Your problem is that you only understand game theory in its most basic form: a single round game with four possible outcomes. In this configuration, it is true that it is best to cheat, but this does not model anything in the real world and game theorists don't use it; this is just the introductory version that we give to students who are unlikely to ever actually use it.
What is more realistic is to suppose games of many rounds between the same players. In this case, players will not cheat because they know that if they do that, their partner will also cheat in the next round and it costs more in the long run. This conception works out pretty well in empirical testing: experiments show that students playing multi-round versions of the prisoner's dilemma for cash rewards will not cheat until the last round, when they tend to cheat. If they play a single round, whether they cheat seems to vary depending on the environment that the experiment is conducted in. If they don't know how many rounds they will play, they almost never cheat.
As part of my master's thesis, I ran that last situation: in over 400 rounds of the game between 80 participants, I had exactly one cheater, which was perfectly in line with what the theory predicted.
Today, game theorists mostly work on how cycles of trust work. For example, as I mentioned above, if one player cheats once, then his partner will cheat the next round. Both players will move into the mindset of minimizing damage and cheat consistently.

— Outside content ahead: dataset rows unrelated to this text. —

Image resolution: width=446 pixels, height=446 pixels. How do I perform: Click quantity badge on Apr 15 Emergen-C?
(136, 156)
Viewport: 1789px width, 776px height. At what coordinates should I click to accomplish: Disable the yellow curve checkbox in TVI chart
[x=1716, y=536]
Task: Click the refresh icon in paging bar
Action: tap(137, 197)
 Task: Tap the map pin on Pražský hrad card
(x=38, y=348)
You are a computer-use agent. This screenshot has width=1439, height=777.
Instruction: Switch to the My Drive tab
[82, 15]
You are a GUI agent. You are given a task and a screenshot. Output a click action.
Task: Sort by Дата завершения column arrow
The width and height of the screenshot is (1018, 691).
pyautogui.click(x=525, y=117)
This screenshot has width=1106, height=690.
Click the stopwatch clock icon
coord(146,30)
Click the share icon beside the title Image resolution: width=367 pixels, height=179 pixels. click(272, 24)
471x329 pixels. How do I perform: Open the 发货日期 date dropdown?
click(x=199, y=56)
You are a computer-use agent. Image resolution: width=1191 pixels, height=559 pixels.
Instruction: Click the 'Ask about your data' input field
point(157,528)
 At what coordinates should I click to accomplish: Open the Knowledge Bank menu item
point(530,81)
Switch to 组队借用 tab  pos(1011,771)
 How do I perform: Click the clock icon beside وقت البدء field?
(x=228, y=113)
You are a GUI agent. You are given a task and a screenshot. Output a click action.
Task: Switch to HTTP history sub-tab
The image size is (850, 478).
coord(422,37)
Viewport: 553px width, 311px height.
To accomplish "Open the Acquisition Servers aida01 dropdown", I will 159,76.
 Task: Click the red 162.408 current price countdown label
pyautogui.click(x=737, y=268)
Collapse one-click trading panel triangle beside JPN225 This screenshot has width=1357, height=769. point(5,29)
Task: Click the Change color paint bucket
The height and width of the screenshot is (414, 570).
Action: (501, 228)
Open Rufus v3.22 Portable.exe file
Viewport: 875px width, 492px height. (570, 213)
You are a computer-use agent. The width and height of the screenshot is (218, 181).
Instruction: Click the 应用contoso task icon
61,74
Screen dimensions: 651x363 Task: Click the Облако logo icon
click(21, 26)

To break out of this, you need to introduce communication and small stake games to rebuild the trust cycle.
The problem with game theory is not some inherent human tendency to honesty as you claim, but that it supposes that the players have perfect knowledge, which people don't in the real world. Ambiguity leads to less risk taking, which leads people to avoid cheating, even in single round situations. Another shortcoming is that it is very difficult to build games that are complex enough to model the real world, but again, this has nothing to do with your hypothesis.